Text passage
_ _ _ _

Alright, what smart Monster Cable employee decided to initiate a fight with a small company headed by a skilled lawyer?

Monster Cable, known for its pricey boutique cables, which it markets to the audiophile community is no stranger to controversy.  The cable company markets the cables as having superior quality sound, but according to one infamous study "audio aficionados" supposedly were unable to tell the difference in sound between short monster cables and a short metal coat hanger forged into a crude connecter

While its merits are debatable, one hard fact is that Monster Cable has a penchant for agressive litigation.  It has sent letters accusing everyone from Monster Energy Drinks to Monsters Inc., the Disney/Pixar movie, of trademark infringement.  However, some its legal assaults are industry specific as well.  However, it appears it may have finally met its match in one small company, Blue Jeans Cable.

Monster Cable accused Blue Jeans Cable of ripping off its cable designs for Blue Jeans'  Tartan line of RCA-style cables.  Monster Cable sent Blue Jeans a cease-and-desist letter demanding it to suspend production.  Unfortunately for Monster Cable, Blue Jean's president, Kurt Denke was a skilled lawyer.

He sent a whopper of a response back to Monster Cable, dripping in detail, sarcasm, and legitimate demands that is sure to have Monster Cable's legal team sweating.

Denke states:
 Let me begin by stating, without equivocation, that I have no interest whatsoever in infringing upon any intellectual property belonging to Monster Cable. Indeed, the less my customers think my products resemble Monster's, in form or in function, the better ... If there is more than one such connector design in actual use by Monster Cable as to which appropriation of trade dress is alleged, of course, I will require this information for each and every such design. On the basis of what I have seen, both in the USPTO documents you have sent and the actual appearance of Monster Cable connectors which I have observed in use in commerce, it does not appear to me that Monster Cable is in a position to advance a nonfrivolous claim for infringement of these marks.
....

_ _ _ _

Problem 1
In the text about Monster Cable, which of Blue Jeans Cable's product lines did Monster Cable say copied its cable designs?
Problem 2
Print the part of the Monster Cable text that opens with the words containing "He sent a whopper" and closes with "legal team sweating.".
The data that follows has no connection to the text about Monster Cable.

Dataset extract

_ _ _ _

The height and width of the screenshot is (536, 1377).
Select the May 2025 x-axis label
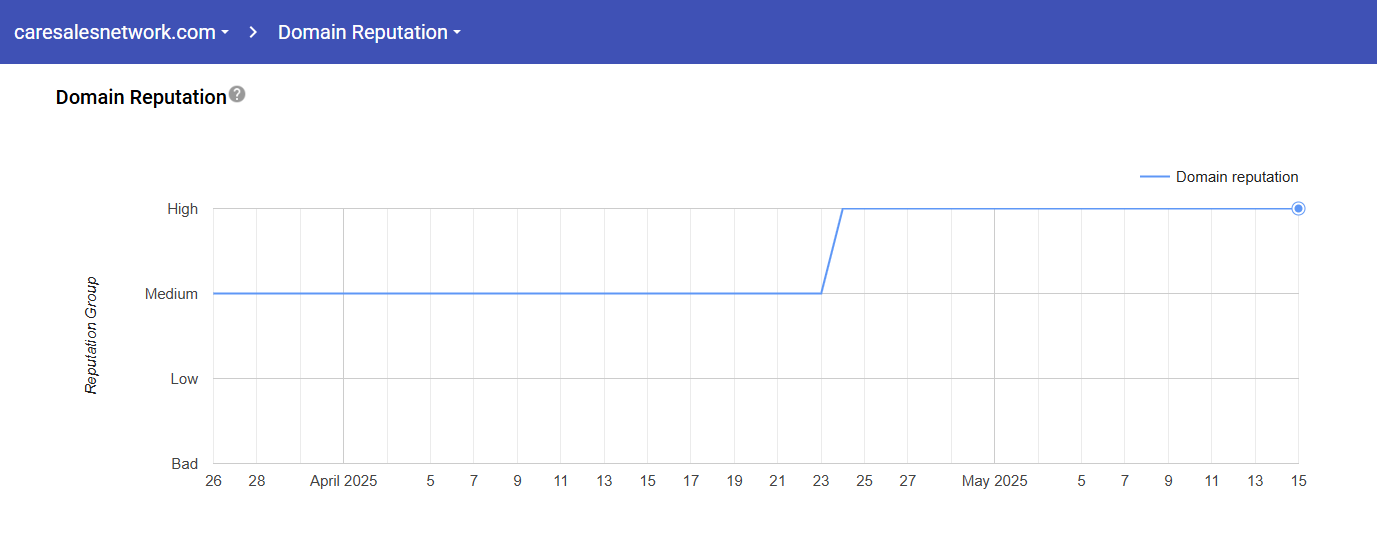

_ _ _ _

Correct response 1
The Tartan line of RCA-style cables.

Correct response 2
He sent a whopper of a response back to Monster Cable, dripping in detail, sarcasm, and legitimate demands that is sure to have Monster Cable's legal team sweating.